Tuesday, October 12, 2010


FellowshipWhen’s the last time you invited someone to come home with you for dinner after a Sunday worship service? I remember my first Sunday in Lompoc, California in 1984. I was a new second lieutenant in the USAF reporting at Vandenberg AFB on Monday.  I looked in the yellow pages (yes this was before the internet!) for a place to worship, and was able to find it just a couple blocks off the main street. I first went to the bible study (Sunday School back then). Everyone there made me feel welcome and accepted. A couple of them invited me to sit with them at the worship service. After worship a family invited me to come home with them for lunch. For a young single guy this was an offer I could not refuse. It felt so good to have fellowship with new friends in a strange place.
Fellowship is a great word. It means to share something in common. "Fellowship" or koinonia means "partnership" and even more literally "sharing." Fellowship is not just a potluck dinner or a cup of coffee and sweet roll before worship. Fellowship is the giving and receiving of our lives with one another.
At our church we have an understanding of fellowship. There is a wonderful spirit of love and cooperation in our church. We serve one another. We meet each other’s needs. We pray for each other and encourage each other. We also offer an invitation for others to come and be a part of our family. Fellowship is sharing a common life together, and that common life is Jesus.
Picture with me the grizzled old apostle John. Nearly ninety years old, his eyes are weak. His hands ache from arthritis. Yet his spirit burns brighter than ever. His heart is full of the love of Jesus Christ. The Holy Spirit comes upon him and he sits down with pen and ink at a crude desk and begins to write a message, a letter. We know this letter in the Bible as 1 John. John’s letter is an invitation: an invitation to fellowship.
John invites us to fellowship, to share a common life. He invites us in v.3 to "have fellowship with us and truly our fellowship is with the Father and His Son Jesus Christ." Fellowship is two ways: VERTICAL fellowship with God and HORIZONTAL fellowship with His people.
John says that he wants to have fellowship with his readers because "truly our fellowship is with the Father and with His Son Jesus Christ."
Dietrich Bonhoeffer said this about our fellowship, “Our community with one another consists solely in what Christ has done to both of us. What does this mean? It means, first, that a Christian needs others because of Jesus Christ. It means, second, that a Christian comes to others only through Jesus Christ.”
The only true fellowship is what we share in Jesus Christ. A. W. Tozer in THE PURSUIT OF GOD put it this way, "One hundred worshipers meeting together, each one looking away to Christ, are in heart nearer to each other than they could possibly be were they to become "unity-conscious" and turn their eyes away from God to strive for closer fellowship." -
John recorded Jesus’ great high priestly prayer in his gospel, chapter 17. In it Jesus prays, "I do not pray for these alone, but also for those who will believe in Me through their word; that they all may be one, as You, Father, are in Me, and I in You; that they also may be one in Us, that the world may believe that You sent Me.” (Jn.17:20-21). When we have "oneness" with the Lord, we will have "oneness" with each other.
How is your fellowship with God and with His children?

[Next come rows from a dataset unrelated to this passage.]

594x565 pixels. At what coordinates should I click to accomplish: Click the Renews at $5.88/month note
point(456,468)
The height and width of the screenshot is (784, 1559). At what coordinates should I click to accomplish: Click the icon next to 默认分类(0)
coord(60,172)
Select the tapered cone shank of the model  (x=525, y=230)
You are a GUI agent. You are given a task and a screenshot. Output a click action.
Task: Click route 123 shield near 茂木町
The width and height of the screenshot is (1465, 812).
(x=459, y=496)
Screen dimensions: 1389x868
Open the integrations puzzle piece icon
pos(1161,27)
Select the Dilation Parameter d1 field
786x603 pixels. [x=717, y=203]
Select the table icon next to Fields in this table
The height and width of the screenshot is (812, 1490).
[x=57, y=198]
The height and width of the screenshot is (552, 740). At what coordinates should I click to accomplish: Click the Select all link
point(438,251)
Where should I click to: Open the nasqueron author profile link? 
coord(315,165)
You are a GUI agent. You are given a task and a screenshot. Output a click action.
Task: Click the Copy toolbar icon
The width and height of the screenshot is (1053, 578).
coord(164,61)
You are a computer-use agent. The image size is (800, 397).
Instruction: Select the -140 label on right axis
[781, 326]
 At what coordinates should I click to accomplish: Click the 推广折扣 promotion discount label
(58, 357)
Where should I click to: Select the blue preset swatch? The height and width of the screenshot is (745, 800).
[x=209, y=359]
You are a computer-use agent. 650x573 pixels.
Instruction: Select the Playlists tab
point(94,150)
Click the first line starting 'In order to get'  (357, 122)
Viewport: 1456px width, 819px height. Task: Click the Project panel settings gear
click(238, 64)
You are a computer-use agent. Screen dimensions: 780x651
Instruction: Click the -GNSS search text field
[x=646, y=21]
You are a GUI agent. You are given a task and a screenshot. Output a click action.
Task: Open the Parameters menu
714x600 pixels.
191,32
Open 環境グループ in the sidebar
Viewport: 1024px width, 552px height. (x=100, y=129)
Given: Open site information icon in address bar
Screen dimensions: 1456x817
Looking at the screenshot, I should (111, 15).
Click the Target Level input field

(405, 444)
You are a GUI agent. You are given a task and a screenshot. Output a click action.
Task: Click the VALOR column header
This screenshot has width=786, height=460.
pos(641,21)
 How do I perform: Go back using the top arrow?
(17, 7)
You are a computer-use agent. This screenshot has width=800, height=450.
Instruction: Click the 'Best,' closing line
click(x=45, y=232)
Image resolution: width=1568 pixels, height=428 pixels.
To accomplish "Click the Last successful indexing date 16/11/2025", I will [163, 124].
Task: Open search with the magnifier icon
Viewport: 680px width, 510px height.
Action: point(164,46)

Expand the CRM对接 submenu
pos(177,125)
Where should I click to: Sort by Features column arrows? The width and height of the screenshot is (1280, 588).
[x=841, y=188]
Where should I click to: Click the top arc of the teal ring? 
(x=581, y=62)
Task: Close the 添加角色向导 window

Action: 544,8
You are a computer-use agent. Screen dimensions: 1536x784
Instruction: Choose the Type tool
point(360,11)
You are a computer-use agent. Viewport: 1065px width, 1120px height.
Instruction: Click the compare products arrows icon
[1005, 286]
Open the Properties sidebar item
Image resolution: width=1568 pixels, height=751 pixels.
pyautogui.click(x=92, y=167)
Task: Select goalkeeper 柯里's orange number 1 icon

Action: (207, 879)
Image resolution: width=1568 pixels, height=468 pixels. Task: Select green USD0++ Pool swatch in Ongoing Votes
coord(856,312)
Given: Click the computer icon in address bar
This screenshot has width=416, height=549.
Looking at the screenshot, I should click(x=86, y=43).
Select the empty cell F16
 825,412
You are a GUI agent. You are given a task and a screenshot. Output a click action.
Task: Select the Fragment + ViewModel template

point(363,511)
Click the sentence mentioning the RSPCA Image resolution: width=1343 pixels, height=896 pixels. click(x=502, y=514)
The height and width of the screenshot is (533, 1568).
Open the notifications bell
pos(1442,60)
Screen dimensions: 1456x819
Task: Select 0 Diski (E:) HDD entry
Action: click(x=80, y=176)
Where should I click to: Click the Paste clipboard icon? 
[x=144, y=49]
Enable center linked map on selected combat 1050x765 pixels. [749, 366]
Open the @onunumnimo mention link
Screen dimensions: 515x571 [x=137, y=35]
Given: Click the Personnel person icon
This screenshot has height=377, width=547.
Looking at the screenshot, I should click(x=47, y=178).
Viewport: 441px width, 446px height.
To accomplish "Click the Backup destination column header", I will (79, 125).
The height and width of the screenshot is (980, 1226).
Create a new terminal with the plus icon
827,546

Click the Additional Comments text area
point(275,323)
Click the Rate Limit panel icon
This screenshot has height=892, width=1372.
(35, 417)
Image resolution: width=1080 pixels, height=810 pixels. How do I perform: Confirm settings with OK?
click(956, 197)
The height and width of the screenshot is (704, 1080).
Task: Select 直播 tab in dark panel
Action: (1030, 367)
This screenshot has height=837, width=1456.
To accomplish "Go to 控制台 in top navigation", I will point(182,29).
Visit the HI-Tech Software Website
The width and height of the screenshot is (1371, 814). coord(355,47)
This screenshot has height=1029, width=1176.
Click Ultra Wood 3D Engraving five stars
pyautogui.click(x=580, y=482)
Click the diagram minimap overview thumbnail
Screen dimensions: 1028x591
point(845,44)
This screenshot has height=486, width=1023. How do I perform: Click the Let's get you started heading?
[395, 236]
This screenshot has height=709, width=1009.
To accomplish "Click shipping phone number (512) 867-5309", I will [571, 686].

  1. I wish more Christians understood this about fellowship- "Fellowship is the giving and receiving of our lives with one another." I have talked to so many people in church life that feel like they have no connections in their church or someone they can call a true friend. This is a great truth for the state of our American Church.

  2. Larry, it really does take an effort for me to share my life with others and to allow them to share their lives with me. But that is fellowship. The Father shares life with us through His Son Jesus. We share our lives with each other because we share life with Jesus.

    It takes time, love, patience, and forgiveness. But it is a beautiful thing when brothers dwell together in unity.